As most of us are dull a good deal of our time in this vale of tears, and all of us are backward in something or other, and even the most intelligent among us act stupidly now and then; and as deafness, dumbness, blindness, and limblessness do not affect this state of affairs one way or the other (remember Homer was a blind man), the question is not who will be the victims of this sweeping schema for understanding the human predicament and permanently solving global problems since plainly we all qualify, but who will be the arbiters of our fate

Only exceptional, brilliant people, or at least people who believe themselves to be exceptionally brilliant, ponder and define “the human predicament”, and come up with a remedy for it. It takes a lot of leisure – probably as much as a tenured professorship provides, or an appointment as an adviser to a president – to devote oneself to defining and analyzing “the human predicament” with “logic, thoroughness, clarity and force”, and then to solve it tout court. Or if not that, anyway a lot of chutzpah.
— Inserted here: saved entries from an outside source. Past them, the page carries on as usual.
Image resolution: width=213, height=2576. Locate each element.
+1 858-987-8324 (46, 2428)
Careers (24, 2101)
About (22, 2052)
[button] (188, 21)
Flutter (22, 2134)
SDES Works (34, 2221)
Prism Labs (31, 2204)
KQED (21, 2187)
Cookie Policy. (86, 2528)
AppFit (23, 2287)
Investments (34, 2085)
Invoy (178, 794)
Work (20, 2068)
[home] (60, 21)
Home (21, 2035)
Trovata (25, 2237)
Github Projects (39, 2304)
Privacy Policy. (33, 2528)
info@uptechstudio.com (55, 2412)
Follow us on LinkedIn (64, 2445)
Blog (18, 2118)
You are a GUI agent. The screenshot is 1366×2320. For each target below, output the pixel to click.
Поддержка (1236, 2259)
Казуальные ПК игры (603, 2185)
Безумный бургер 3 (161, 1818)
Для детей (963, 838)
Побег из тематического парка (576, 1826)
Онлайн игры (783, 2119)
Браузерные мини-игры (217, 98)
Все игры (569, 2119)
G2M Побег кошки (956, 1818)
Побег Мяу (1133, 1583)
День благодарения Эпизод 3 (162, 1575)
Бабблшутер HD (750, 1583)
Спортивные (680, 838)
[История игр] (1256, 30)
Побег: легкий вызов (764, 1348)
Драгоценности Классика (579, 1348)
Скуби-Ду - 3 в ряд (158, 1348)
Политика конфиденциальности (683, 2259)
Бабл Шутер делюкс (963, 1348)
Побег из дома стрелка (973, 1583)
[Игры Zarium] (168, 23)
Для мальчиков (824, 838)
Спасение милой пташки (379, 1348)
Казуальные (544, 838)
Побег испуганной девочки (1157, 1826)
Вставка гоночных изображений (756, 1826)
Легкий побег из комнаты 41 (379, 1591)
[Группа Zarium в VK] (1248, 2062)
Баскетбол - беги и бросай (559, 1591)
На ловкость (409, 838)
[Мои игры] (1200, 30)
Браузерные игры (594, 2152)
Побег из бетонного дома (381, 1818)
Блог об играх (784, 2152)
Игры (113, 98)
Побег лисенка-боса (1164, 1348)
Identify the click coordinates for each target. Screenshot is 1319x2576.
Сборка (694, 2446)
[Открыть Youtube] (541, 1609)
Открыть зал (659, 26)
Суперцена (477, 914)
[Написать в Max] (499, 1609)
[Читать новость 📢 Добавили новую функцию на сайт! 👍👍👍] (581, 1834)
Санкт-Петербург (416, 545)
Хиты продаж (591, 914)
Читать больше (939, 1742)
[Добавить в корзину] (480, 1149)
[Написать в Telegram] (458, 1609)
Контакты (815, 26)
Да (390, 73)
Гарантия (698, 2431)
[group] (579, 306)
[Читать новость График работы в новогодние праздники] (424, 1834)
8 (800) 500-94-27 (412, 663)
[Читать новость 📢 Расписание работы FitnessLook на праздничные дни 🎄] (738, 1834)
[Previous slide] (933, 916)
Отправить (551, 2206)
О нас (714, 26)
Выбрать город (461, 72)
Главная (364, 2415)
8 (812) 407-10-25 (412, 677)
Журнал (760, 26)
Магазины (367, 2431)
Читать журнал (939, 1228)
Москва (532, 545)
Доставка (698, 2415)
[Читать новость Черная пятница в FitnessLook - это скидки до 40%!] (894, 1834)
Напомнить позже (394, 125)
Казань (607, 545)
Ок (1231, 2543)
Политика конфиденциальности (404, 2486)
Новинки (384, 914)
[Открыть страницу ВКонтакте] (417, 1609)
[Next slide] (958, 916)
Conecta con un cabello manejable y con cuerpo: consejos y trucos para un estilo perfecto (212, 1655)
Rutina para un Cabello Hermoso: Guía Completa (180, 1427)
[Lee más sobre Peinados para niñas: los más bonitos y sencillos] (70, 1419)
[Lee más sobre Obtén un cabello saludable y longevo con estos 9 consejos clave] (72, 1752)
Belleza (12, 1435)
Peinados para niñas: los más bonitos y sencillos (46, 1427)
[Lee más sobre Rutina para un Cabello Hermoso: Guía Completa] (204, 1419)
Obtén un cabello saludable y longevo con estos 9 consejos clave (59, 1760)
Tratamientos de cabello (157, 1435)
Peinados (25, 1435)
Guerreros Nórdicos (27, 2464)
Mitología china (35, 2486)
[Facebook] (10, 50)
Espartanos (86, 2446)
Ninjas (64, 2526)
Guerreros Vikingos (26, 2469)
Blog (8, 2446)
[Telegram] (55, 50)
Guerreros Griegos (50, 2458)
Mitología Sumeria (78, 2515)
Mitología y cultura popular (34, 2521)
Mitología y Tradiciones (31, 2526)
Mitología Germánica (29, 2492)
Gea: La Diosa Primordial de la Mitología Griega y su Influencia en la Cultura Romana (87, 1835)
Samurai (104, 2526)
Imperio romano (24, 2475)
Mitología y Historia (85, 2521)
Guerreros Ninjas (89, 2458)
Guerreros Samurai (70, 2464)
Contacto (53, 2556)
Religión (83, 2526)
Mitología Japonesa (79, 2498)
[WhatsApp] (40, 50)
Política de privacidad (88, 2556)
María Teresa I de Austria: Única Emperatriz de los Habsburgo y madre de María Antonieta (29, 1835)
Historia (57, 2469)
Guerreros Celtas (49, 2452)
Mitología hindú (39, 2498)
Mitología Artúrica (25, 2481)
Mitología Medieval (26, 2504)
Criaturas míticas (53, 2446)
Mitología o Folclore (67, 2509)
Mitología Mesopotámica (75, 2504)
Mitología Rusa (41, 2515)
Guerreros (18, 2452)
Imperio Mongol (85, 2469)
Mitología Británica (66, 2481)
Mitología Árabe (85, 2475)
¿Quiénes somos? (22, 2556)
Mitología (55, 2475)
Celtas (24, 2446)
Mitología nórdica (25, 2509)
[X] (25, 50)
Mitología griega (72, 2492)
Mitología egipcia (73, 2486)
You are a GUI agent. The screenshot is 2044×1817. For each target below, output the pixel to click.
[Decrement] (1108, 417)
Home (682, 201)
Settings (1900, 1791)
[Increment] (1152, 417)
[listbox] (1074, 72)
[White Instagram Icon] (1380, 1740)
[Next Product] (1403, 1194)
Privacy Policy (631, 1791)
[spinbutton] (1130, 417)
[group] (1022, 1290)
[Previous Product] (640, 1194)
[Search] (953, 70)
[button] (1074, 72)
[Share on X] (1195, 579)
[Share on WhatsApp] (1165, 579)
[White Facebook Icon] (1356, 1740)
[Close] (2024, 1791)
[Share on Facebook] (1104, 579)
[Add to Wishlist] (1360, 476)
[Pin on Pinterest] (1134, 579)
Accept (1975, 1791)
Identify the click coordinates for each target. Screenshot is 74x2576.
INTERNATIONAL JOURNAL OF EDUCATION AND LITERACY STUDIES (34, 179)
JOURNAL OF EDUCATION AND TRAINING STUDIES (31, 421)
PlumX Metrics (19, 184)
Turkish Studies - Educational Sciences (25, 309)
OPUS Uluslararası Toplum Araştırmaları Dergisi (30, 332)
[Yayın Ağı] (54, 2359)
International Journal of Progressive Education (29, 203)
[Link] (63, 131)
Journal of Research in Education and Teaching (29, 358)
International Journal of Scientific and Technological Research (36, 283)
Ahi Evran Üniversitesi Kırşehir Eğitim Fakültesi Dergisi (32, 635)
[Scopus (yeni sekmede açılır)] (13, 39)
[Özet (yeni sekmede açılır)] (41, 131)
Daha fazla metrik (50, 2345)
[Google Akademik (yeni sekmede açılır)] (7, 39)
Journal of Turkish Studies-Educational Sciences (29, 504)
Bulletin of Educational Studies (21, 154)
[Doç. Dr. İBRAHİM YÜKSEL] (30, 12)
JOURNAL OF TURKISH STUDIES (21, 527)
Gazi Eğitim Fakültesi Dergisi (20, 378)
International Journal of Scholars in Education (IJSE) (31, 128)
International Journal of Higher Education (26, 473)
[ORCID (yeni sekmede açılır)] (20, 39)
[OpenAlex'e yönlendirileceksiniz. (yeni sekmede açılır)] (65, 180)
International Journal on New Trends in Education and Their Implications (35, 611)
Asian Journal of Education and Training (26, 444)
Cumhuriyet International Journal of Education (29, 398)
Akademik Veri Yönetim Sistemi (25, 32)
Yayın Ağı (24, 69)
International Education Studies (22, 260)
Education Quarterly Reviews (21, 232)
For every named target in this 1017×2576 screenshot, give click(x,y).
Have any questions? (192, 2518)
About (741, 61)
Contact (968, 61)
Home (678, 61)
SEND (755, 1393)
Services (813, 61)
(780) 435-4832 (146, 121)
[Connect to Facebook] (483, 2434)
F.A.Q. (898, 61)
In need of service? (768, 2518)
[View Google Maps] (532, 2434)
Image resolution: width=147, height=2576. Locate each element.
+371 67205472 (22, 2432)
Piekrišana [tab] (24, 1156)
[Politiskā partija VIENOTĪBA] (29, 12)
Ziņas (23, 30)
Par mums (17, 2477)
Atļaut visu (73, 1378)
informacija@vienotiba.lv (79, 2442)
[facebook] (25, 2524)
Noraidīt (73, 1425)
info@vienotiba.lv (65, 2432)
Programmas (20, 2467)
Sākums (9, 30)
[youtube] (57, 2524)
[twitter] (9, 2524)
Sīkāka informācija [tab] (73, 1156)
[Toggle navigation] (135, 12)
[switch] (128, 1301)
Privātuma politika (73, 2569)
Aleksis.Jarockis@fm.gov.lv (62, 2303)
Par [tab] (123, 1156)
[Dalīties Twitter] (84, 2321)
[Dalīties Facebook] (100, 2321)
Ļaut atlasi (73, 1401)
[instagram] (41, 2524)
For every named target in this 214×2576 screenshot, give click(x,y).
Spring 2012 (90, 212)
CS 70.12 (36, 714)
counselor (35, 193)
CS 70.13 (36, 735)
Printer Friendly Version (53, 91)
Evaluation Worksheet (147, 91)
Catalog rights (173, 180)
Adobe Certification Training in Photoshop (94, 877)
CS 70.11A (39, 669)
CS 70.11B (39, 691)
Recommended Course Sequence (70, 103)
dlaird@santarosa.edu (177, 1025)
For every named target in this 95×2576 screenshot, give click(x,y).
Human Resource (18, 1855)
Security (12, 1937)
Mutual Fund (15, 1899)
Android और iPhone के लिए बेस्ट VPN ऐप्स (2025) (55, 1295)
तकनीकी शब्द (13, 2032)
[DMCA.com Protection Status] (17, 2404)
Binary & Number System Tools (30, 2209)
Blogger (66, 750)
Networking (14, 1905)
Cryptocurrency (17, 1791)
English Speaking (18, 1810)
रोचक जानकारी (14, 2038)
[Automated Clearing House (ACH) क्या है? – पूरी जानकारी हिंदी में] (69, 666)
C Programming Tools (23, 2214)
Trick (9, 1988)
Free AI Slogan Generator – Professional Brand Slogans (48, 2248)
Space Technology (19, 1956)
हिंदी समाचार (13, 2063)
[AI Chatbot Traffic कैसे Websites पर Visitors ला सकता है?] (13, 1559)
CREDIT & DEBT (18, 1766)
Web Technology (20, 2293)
Is it in the hands of such persons that we should willingly entrust ourselves, for them to decide whether we may continue our existence individually or en masse? How many of us want John Holdren and his like to guard over us? As many, one might suppose, as want Obama to be our “keeper’ (which he claims to be, having been called he says to that high service by his Christian faith). We’ll only know the answer in 2012 when we find out what proportion of the electorate, informed at last that Obama is one of the would-be arbiters of human fate, will vote for him to serve a second term.